2. Juni: Baustart am Beyenburger Stausee

2. Juni: Baustart am Beyenburger Stausee

Zunächst wird die Baustelle eingerichtet und eine Lärmschutzwand in Position gebracht. Die Arbeiten selbst dauern bis Anfang 2011.

Beyenburg. Was lange währt, wird endlich saniert: Auf diese Formel lassen sich die bevorstehenden Arbeiten am Beyenburger Stausee bringen: Sie starten am Dienstag nach Pfingsten, 2. Juni, und sollen Anfang 2011 beendet sein. Damit endet gleichzeitig auch die jahrelange Hängepartie rund um das vier Millionen Euro teure Projekt, das nach Problemen bei der Auftrags-Ausschreibung wiederholt verschoben werden musste (die WZ berichtete).

Los geht es mit der Einrichtung der Baustelle auf der - in Fließrichtung gesehen - rechten Seite des Stausees. "Der Liefer- und Baustellenverkehr wird über die L414 und die Straße Friedfeld geführt", berichtet der Wupperverband. Auf diesem Weg will man den historischen Ortskern nicht mit dem Baustellenverkehr belasten. Hinzu kommt auf der linken Seeseite im Bereich des Stauwärterhauses eine Lärmschutzwand, die 50 Meter lang und 2,50 Meter hoch sein soll, um die Anwohner in der direkten Nachbarschaft abzuschirmen.
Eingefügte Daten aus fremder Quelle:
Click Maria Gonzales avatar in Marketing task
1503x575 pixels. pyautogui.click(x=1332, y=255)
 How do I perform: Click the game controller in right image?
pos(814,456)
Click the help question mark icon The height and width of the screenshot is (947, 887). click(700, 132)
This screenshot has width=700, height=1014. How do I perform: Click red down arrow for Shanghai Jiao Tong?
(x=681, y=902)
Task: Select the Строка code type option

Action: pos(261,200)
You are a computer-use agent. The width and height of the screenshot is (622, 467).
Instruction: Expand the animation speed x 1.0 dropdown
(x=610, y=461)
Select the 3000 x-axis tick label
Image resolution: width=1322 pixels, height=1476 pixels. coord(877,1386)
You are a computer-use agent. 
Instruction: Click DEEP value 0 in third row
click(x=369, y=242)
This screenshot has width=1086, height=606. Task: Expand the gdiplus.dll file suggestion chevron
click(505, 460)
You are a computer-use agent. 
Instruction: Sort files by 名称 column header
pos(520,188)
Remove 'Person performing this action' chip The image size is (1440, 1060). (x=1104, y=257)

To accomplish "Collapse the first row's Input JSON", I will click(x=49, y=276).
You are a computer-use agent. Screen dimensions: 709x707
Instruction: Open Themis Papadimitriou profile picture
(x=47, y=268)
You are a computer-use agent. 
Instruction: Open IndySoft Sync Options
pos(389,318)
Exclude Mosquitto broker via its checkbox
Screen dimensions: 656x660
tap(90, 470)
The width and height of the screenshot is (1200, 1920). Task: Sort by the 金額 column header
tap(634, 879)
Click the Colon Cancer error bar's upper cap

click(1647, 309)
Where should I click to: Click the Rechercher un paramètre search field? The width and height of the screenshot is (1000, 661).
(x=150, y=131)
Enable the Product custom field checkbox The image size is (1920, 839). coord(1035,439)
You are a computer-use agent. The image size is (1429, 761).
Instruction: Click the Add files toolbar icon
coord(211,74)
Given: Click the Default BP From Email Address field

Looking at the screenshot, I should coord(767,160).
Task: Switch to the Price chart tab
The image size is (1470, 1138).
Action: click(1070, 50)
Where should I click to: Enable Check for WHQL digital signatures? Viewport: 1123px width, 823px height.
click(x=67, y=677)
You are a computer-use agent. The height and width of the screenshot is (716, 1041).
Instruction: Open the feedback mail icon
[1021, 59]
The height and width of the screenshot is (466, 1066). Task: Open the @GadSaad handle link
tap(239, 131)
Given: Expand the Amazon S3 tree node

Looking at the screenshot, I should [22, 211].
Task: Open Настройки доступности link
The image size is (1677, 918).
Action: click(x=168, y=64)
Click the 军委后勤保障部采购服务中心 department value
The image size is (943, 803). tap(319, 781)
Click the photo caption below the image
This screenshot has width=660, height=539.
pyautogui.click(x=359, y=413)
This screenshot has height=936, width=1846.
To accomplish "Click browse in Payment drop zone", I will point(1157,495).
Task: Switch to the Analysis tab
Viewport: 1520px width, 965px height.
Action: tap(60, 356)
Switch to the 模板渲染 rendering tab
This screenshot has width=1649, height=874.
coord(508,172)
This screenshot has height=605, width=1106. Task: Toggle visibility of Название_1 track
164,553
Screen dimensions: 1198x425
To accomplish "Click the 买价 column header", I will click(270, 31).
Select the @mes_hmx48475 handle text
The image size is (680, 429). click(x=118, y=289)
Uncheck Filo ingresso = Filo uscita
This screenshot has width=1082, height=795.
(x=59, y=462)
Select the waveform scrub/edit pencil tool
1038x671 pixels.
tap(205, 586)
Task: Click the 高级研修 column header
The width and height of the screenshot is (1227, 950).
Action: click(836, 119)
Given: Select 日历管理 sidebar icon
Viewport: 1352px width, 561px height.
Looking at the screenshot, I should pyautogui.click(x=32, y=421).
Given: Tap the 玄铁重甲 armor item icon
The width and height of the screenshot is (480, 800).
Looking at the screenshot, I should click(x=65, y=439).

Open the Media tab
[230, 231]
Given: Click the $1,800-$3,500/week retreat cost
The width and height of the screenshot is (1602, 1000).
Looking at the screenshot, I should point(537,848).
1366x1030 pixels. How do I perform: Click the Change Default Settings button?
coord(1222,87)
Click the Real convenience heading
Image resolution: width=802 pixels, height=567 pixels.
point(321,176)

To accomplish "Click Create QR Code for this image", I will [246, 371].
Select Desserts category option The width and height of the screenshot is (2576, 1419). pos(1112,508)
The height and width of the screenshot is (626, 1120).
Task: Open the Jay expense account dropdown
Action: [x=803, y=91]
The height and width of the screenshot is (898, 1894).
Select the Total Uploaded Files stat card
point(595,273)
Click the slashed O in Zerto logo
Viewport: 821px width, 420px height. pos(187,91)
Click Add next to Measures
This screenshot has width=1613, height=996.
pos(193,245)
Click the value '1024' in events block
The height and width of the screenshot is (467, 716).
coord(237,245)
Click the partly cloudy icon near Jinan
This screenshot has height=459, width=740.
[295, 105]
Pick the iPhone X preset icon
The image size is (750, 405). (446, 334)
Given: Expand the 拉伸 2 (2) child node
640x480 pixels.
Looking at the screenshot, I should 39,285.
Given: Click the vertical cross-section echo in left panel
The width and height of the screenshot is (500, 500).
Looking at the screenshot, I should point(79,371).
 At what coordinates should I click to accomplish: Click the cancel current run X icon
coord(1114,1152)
Dazu gehören außerdem Arbeiten an Kran-Fundamenten sowie das Trockenlegen "einzelner Arbeitsbereiche", wie der Verband meldet.

Wie berichtet, wird der Wasserstand des Stausees im Zuge der Bauarbeiten von Oktober 2009 bis April 2010 um einen Meter gesenkt. "Im Sommer gibt es für die Wassersportler erst einmal keine Einschränkungen dieser Art", erklärt Susanne Fischer vom Wupperverband.

Und auch Spaziergänger müssen sich auf Dauer mit der Baustelle arrangieren: Auf der rechten Seeseite in Fließrichtung werden aus Sicherheitsgründen Teile des Wanderwegs gesperrt. In Zusammenarbeit mit dem Sauerländischen Gebirgsverein wird der Weg aber umgeleitet "und stößt hinter der Wehranlage wieder auf den ufernahen Wanderweg". Darauf sollen Schilder hinweisen.

Sobald die Baustelle eingerichtet ist, müssen die Randmauern der Wehranlage in einem ersten Schritt im Fels verankert werden. Danach wird der Grundablass saniert und das sogenannte Sektorwehr - der bewegliche Wehrverschluss - durch eine hydraulische Wehrklappe ersetzt.

Die Betonsanierung am Wehr gehört zum letzten Bauabschnitt - gefolgt vom Bau eines Fischaufstiegs, der die Anlage für Fische und Kleinlebewesen durchlässig macht.